N-glycosylation dictates proper processing of organic anion transporting polypeptide 1B1.
PLoS One, 2012
Organic anion transporting polypeptides (OATPs) have been extensively recognized as key determinants of absorption, distribution, metabolism and excretion (ADME) of various drugs, xenobiotics and toxins. Putative N-glycosylation sites located in the extracellular loops 2 and 5 is considered a common feature of all OATPs and some members have been demonstrated to be glycosylated proteins. However, experimental evidence is still lacking on how such a post-translational modification affect the transport activity of OATPs and which of the putative glycosylation sites are utilized in these transporter proteins. In the present study, we substituted asparagine residues that are possibly involved in N-glycosylation with glutamine residues and identified three glycosylation sites (Asn134, Asn503 and Asn516) within the structure of OATP1B1, an OATP member that is mainly expressed in the human liver.

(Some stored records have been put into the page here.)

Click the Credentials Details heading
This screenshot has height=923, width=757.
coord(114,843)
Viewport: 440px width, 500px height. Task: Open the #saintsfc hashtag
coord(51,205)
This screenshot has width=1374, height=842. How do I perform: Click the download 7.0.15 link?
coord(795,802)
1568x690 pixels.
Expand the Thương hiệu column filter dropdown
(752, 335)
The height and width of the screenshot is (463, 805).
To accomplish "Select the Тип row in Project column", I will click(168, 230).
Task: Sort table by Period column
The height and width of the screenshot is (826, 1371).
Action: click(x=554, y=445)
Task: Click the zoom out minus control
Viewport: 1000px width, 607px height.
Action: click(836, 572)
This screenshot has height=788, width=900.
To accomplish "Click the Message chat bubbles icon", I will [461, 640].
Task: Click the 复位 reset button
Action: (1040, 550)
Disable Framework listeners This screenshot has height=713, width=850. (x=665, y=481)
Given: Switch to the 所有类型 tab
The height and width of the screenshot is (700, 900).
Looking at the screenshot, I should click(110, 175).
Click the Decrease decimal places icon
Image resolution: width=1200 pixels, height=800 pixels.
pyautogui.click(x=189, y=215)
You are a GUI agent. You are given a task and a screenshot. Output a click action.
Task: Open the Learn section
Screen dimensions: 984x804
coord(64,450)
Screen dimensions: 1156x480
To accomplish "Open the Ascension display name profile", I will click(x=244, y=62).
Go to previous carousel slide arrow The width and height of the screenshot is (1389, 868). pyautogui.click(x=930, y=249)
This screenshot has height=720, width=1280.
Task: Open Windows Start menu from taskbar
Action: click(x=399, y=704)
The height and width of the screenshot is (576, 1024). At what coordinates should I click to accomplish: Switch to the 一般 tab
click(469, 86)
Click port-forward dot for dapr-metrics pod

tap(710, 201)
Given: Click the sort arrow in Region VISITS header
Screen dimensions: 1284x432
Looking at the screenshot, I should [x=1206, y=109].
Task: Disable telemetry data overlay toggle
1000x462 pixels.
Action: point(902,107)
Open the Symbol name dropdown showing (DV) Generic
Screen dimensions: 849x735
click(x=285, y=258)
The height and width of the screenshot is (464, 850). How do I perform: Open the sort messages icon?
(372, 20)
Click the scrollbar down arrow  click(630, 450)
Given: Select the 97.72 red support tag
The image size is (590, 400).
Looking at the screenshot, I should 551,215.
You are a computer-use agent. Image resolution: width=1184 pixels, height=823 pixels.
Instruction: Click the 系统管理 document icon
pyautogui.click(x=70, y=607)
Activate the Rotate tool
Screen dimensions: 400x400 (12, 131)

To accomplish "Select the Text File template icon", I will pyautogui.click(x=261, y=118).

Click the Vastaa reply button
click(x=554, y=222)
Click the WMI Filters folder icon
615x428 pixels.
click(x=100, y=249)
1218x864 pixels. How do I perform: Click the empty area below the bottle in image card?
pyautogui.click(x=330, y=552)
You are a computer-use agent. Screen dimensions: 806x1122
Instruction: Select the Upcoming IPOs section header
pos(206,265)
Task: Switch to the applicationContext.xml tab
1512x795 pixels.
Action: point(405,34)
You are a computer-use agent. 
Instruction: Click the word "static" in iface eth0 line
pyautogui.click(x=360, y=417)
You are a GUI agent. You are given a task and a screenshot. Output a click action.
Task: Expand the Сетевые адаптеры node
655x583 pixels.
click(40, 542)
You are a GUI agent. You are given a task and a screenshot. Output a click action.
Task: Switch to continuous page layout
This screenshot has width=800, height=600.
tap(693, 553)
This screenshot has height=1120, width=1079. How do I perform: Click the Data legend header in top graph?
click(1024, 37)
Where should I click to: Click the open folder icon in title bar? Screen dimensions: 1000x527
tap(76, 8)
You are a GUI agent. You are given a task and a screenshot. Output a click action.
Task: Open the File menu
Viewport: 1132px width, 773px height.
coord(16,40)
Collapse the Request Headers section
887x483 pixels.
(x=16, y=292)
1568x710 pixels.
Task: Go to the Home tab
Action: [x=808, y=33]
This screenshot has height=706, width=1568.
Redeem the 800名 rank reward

Our results showed that Asn134 and Asn516 are used for glycosylation under normal conditions; however, when Asn134 was mutagenized, an additional asparagine at position 503 is involved in the glycosylation process. Simultaneously replacement of all three asparagines with glutamines led to significantly reduced protein level as well as loss of transport activity. Further studies revealed that glycosylation affected stability of the transporter protein and the unglycosylated mutant was retained within endoplasmic reticulum.